Strangely enough not everyone responds the same way I do to these drugs. A good friend of mine is currently on Gabapentin and has no side effects whatsoever but when I took it I felt violently sick and had to come off it after a week. Another drug I tried was Duloxetine and for an entire 24hours I couldn’t focus properly and felt very nauseous and never repeated it. No matter what you hear from other patients, if you have prescribed a drug you should always be willing to give it a go and the worst that can happen is that you need to come off them, at least you can say you tried. I’ll be perfectly honest, drugs suck and I swear illegal drugs would not screw you over as hard as some these that are prescribed!

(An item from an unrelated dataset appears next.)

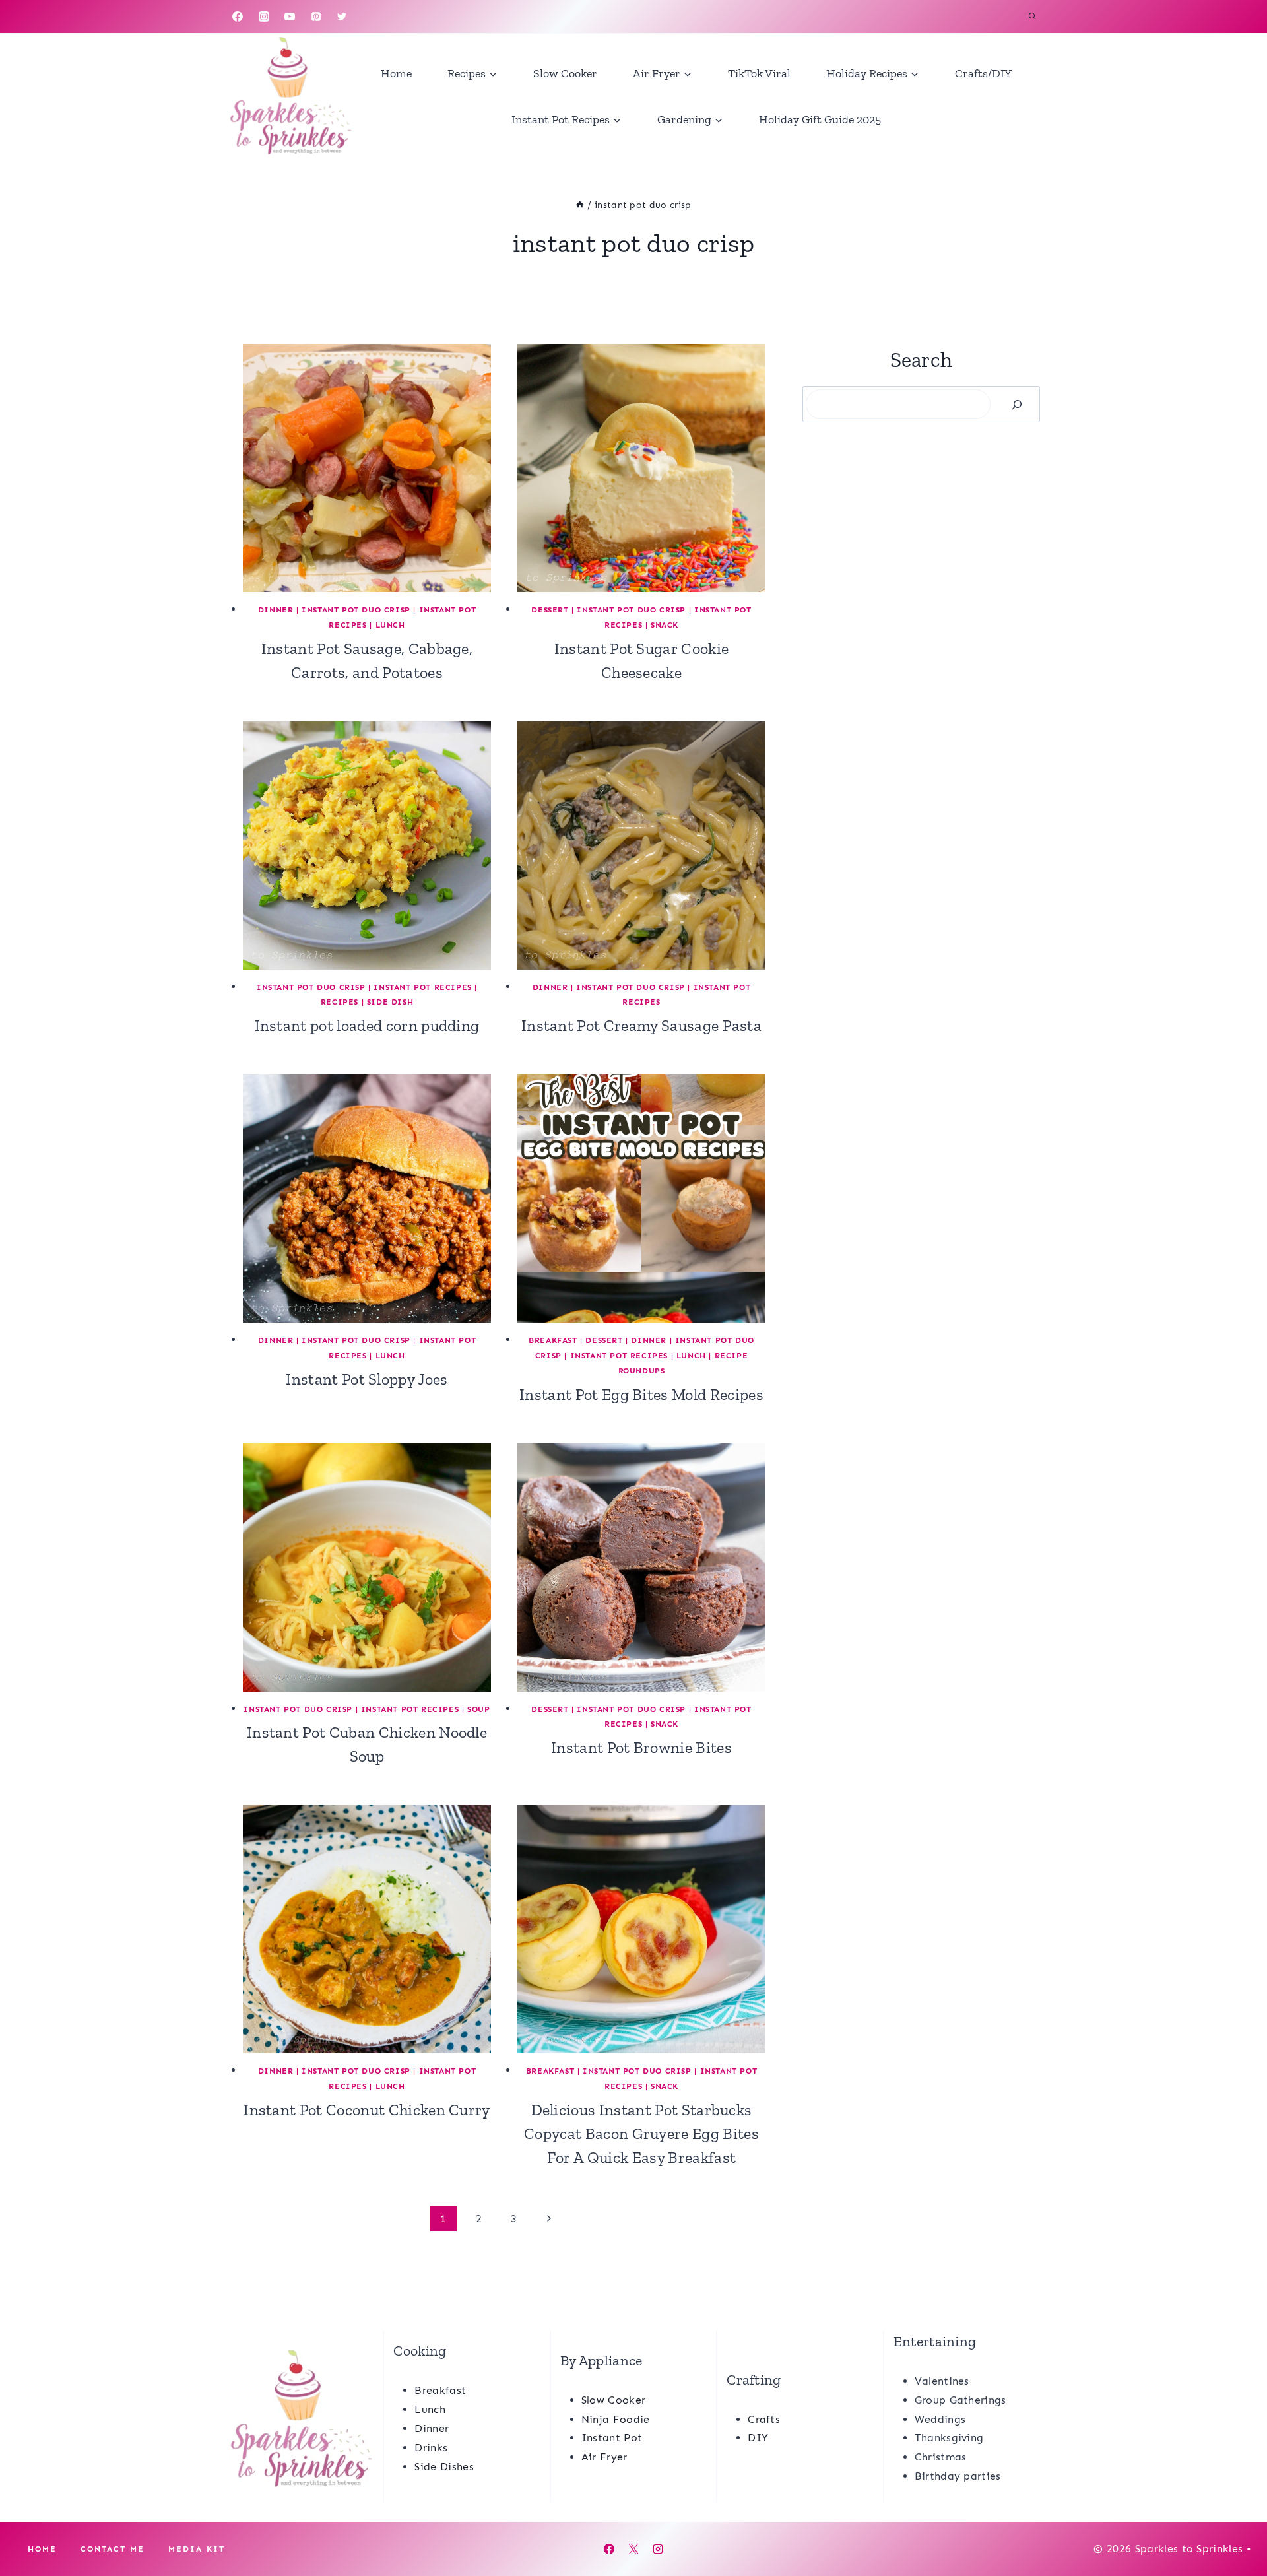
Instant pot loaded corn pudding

Today is going to be a difficult day, and it the day I have tried to avoid for over a year and a half now but what will be will be and whatever I’m told later today is going to be something I’ll grab by the horns and fight till I know the battle has been won. By winning it doesn’t mean the conclusion I may of liked but regardless I’m going to do it. As Saoirse Ronan says in ‘Hanna‘: “Adapt or die”, well Eric Banner technically says it but if you’ve seen the film you’ll know what I mean and if you haven’t, YouTube! I’m growing to grow the biggest set of bollocks that I have and walk into the room, take a deep breath, read through my notes, be diplomatic, formal and patient and then walk out of that room and accept whatever feelings suddenly rush through my body when I’m out of the room. Never forget, at the end of the day you are still human, and you should never get caught up in being an emotionless robot because you feel you need to keep missioning on all the time. It’s going to mission on I feel but it’s also good to know when to let everything out and embrace the moment there and then. As my Aunty always told me, “you can feel shit and sad today, and then tomorrow you pick yourself back up again and get on with life” and it’s true, I say it to my friends and I say it to myself because that day of crying, screaming, shouting etc is just what you need and then missioning on the next day is what helps you carry on. Life is wasted on drama, over-thinking, worry, stress, fears, grudges and all of that negative, bitter nonsense. It doesn’t matter what you’re going through, you need to tell yourself you will never let it get the better of you and live your life how YOU intend to! Yea I’ve spent this week stuck in bed in my pjs, when I’d rather go out and have fun but this time next week I’ll be doing exactly what I want to do and my stupid body can’t tell me what to do. Tomorrow will not stop me being able to live the life I want and stoma or no stoma, I am me and I’m goddamn proud of that!
So do me a favour, look in the mirror and be proud of who you see.